Although a direct comparison cannot be made owing to the differences in chronicity of the dislocations, it is encouraging to compare our postoperative protocols with those reported by Arendt EA et al. [24], who retrospectively reviewed clinical outcomes of MPFL repairs in chronic lateral patellar dislocations. In their study, 55 knees underwent MPFL repair; however, only 22 patients did not experience recurrent dislocations. The authors allowed patients partial weight bearing with 20º of flexion in a hinged knee brace, in contrast to our protocol, which involves 4 weeks of non weight bearing followed by weight bearing as tolerated.
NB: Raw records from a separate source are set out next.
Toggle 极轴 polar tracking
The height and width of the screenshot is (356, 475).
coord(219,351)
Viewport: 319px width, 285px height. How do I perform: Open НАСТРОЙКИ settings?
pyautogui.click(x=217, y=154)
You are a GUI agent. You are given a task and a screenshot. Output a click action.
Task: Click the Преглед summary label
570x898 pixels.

Careful perioperative management and follow-up are also necessary for optimal outcomes. After perioperative management and early healing, physical therapy is indicated to strengthen the lateral and medial stabilizers of the knee [25]. The healthcare team should manage the patient’s progress closely. This includes open communication between the orthopedist, the physical therapy team and the patient. Several investigators have identified a link between abnormal hip strength and patellofemoral pain [10-12,26,27]. Excessive hip adduction and internal rotation can cause a decrease in the contact area between the patella and trochlea and a subsequent increase in the lateral joint stress [28-30]. Earl JE & Hoch AZ [31] found that an 8-week rehabilitation program addressing neuromuscular control of the hip and core musculature reduced the knee abduction moment and significantly improved functional outcomes. Nakagawa TH et al. [32] found that hip abductor and external rotator strengthening paired with quadriceps strengthening resulted in significantly greater reductions in pain with functional activity compared to a group receiving quadriceps strengthening alone [20]. In addition to the regimented postoperative weight bearing, it is believed that patients undergoing MPFL repair will benefit from the rehabilitation approach described above, as the goal is to prevent excessive lateral translation of the patella and decrease stress on the healing articular cartilage and MPFL repair [31,33].
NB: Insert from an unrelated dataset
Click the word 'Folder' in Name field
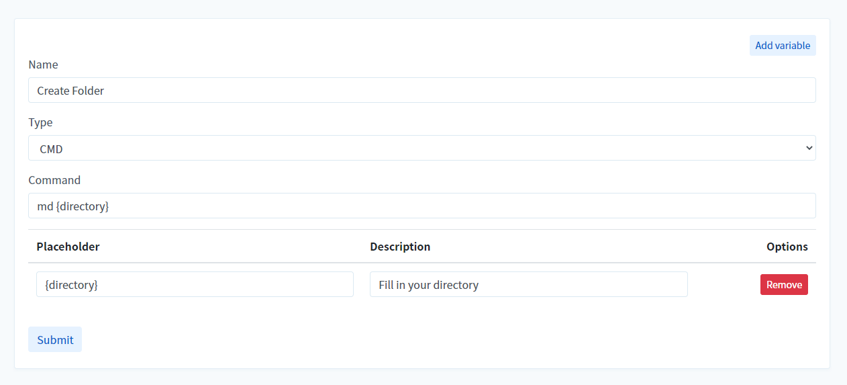Image resolution: width=847 pixels, height=385 pixels. tap(88, 91)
In a systematic review of first-time acute traumatic dislocations, Stefancin JJ & Parker RD [34] identified recurrent dislocation, patellar instability, pain, decreased sporting activity and osteoarthritis of the patellar compartment as likely outcomes for these patients. These studies also recommend surgical intervention based on the criteria of osteochondral fracture, substantial disruption of the medial patellar stabilizers, a laterally subluxated patella with normal alignment of the contralateral knee, or a second dislocation, or in patients not improving with appropriate rehabilitation.
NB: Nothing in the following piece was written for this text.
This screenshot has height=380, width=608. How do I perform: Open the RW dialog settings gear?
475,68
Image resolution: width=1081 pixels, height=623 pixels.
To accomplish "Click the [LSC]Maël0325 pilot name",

Strengths of our study include the uniformity of surgical criteria, allowing for a set protocol. A single surgeon using the same surgical technique completed all procedures. The protocol may not be useful, however, for surgeons who use other techniques for MPFL repair. The number of subjects limits the power of this study. A larger data set would increase the power; however, this is the largest study of solely pediatric patients, with an average age of 15 years and a maximum age of 19 years. According to our literature review through Pubmed and Medline, our study represents the longest Kujala score follow-up for a primary midsubstance MPFL repair, although 11 patients were lost to follow-up. Demographic and other risk factors for these injuries should be identified, in addition to those we analyzed.

Another limitation of our study is its retrospective design. A prospective study might help define the importance of surgical technique and postoperative management of midsubstance MPFL tears. Our study also lacked a direct control group; however, we have endeavored to compare our results with the current literature.

Our data suggest that with immediate employment of imaging, proper surgical repair, rehabilitation and early follow-up, original function can be restored in a timely manner for a specific injury pattern in MPFL injuries with chondral lesions.